* **WHAT IS EXPECTED**: Copy the items below word for word, starting at the line that contains "The image size" and continuing through the final line of the items, with both ends included. Leave out the pictures.
____________________
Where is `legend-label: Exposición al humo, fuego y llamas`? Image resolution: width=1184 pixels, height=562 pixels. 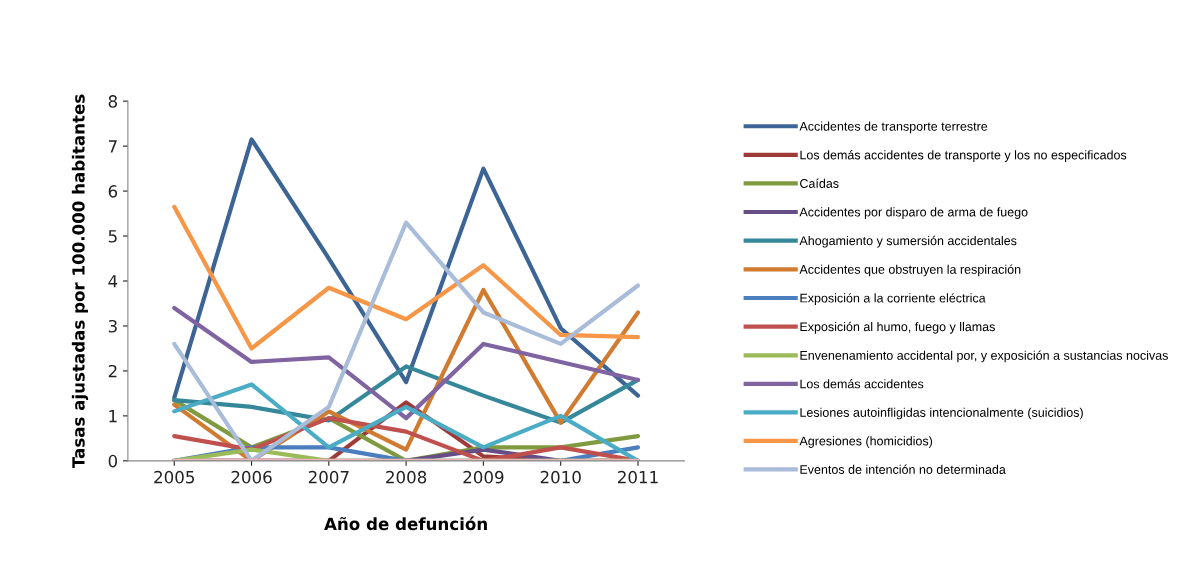 legend-label: Exposición al humo, fuego y llamas is located at coordinates (898, 328).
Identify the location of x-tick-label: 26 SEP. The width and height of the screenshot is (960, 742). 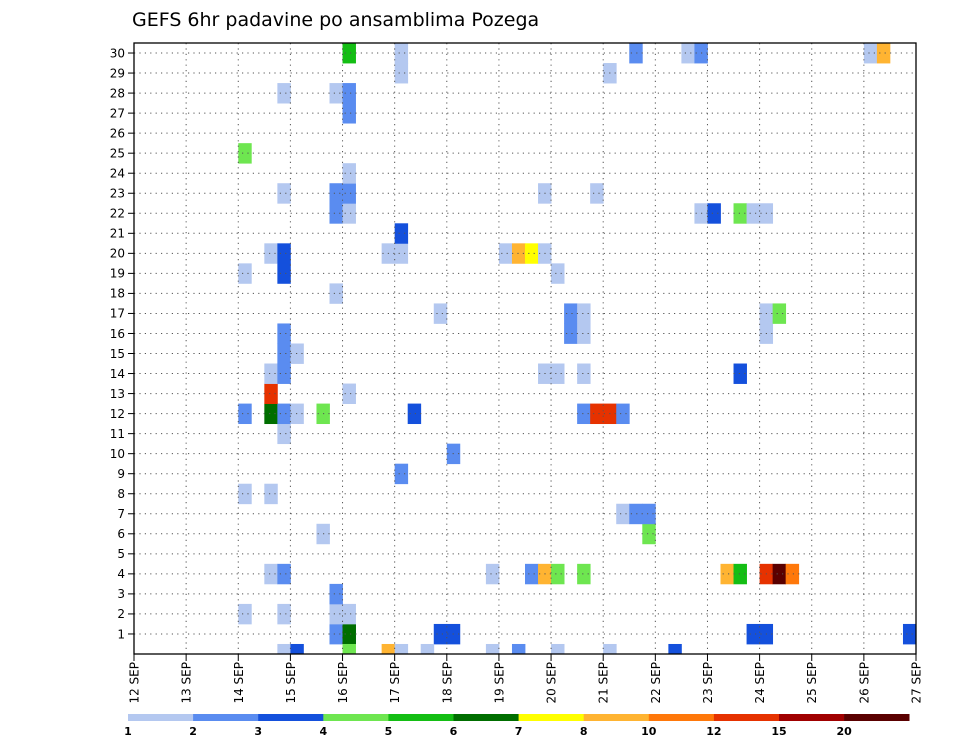
(864, 683).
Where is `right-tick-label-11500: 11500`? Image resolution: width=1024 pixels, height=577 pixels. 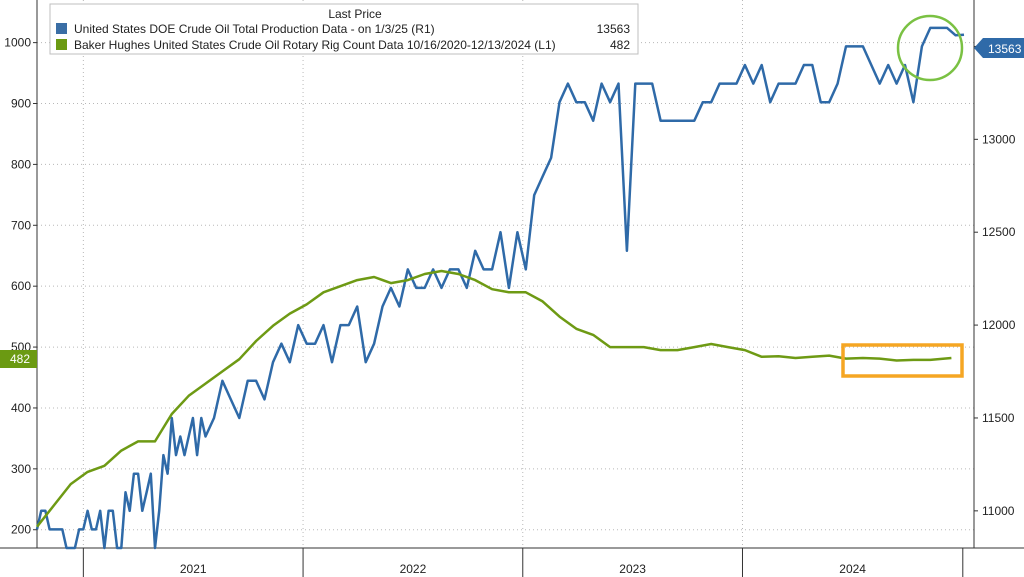
right-tick-label-11500: 11500 is located at coordinates (998, 418).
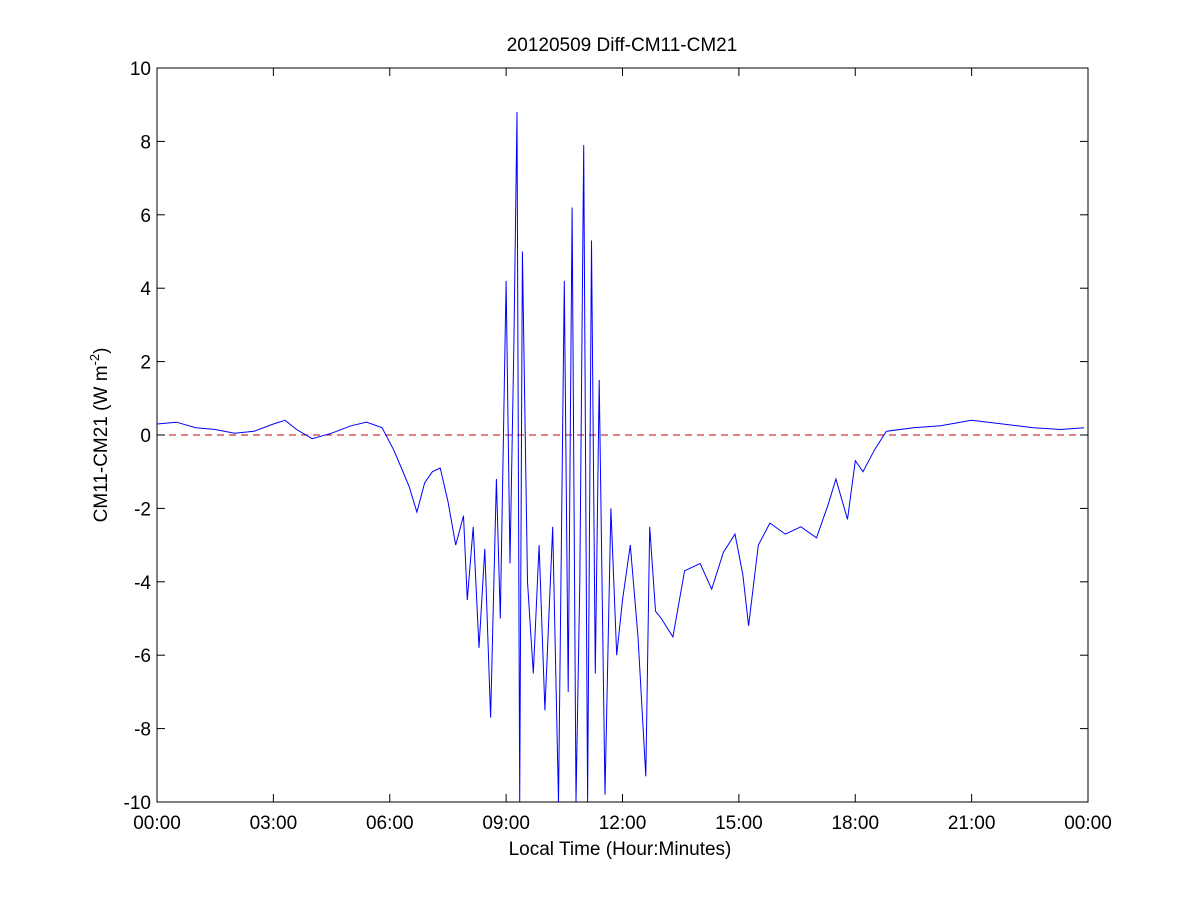  I want to click on chart-title: 20120509 Diff-CM11-CM21, so click(622, 46).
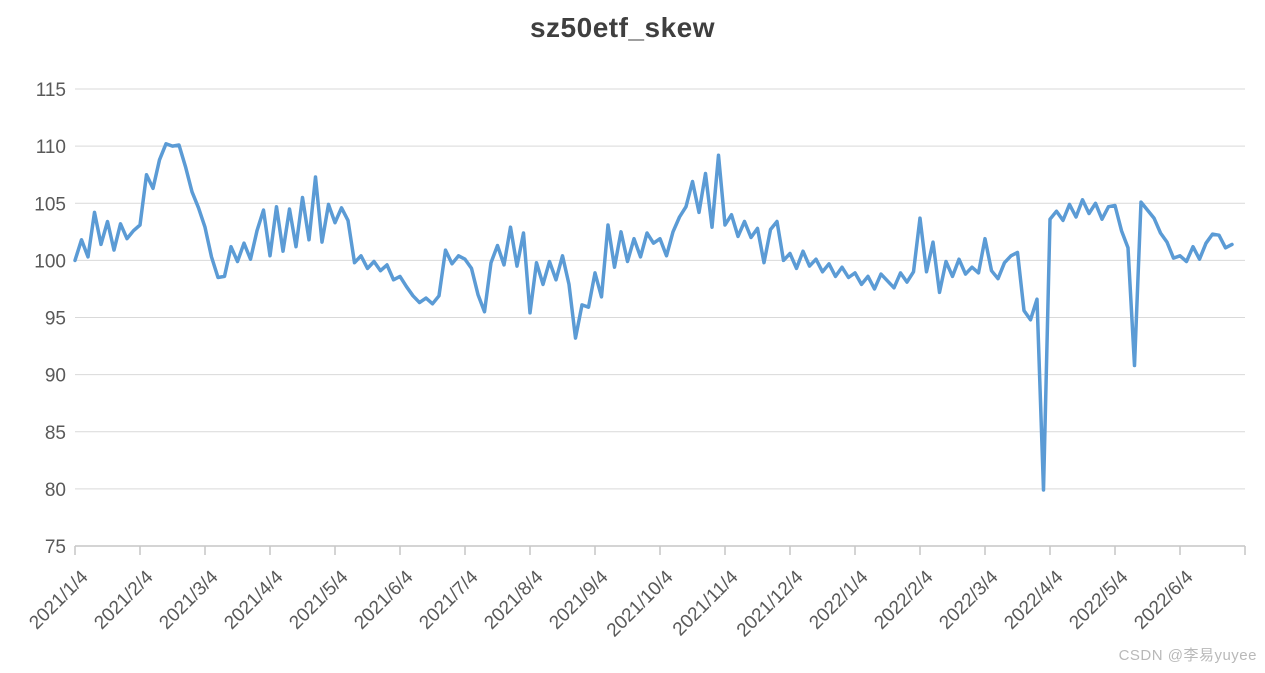 Image resolution: width=1265 pixels, height=673 pixels. I want to click on y-tick-label: 100, so click(50, 262).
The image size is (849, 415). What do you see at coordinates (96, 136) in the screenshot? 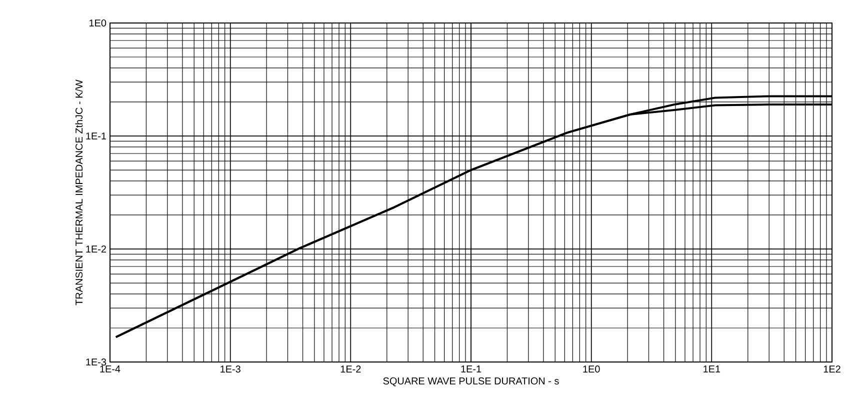
I see `y-tick-label: 1E-1` at bounding box center [96, 136].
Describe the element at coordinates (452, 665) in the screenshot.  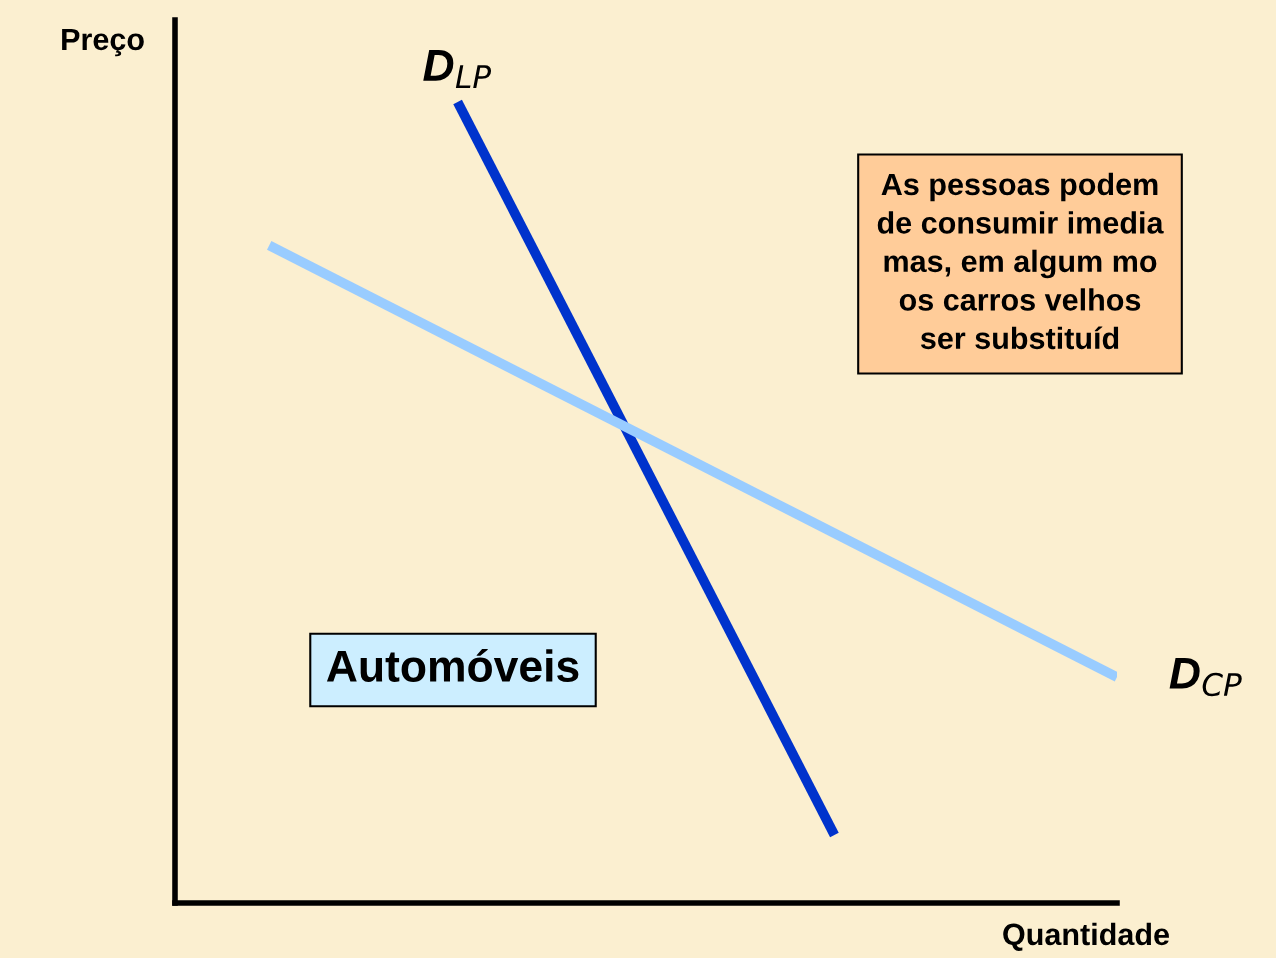
I see `annotation: Automóveis` at that location.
____________________
* **YOUR RESPONSE**:
The image size is (849, 415). What do you see at coordinates (96, 136) in the screenshot? 
I see `y-tick-label: 1E-1` at bounding box center [96, 136].
Describe the element at coordinates (452, 665) in the screenshot.  
I see `annotation: Automóveis` at that location.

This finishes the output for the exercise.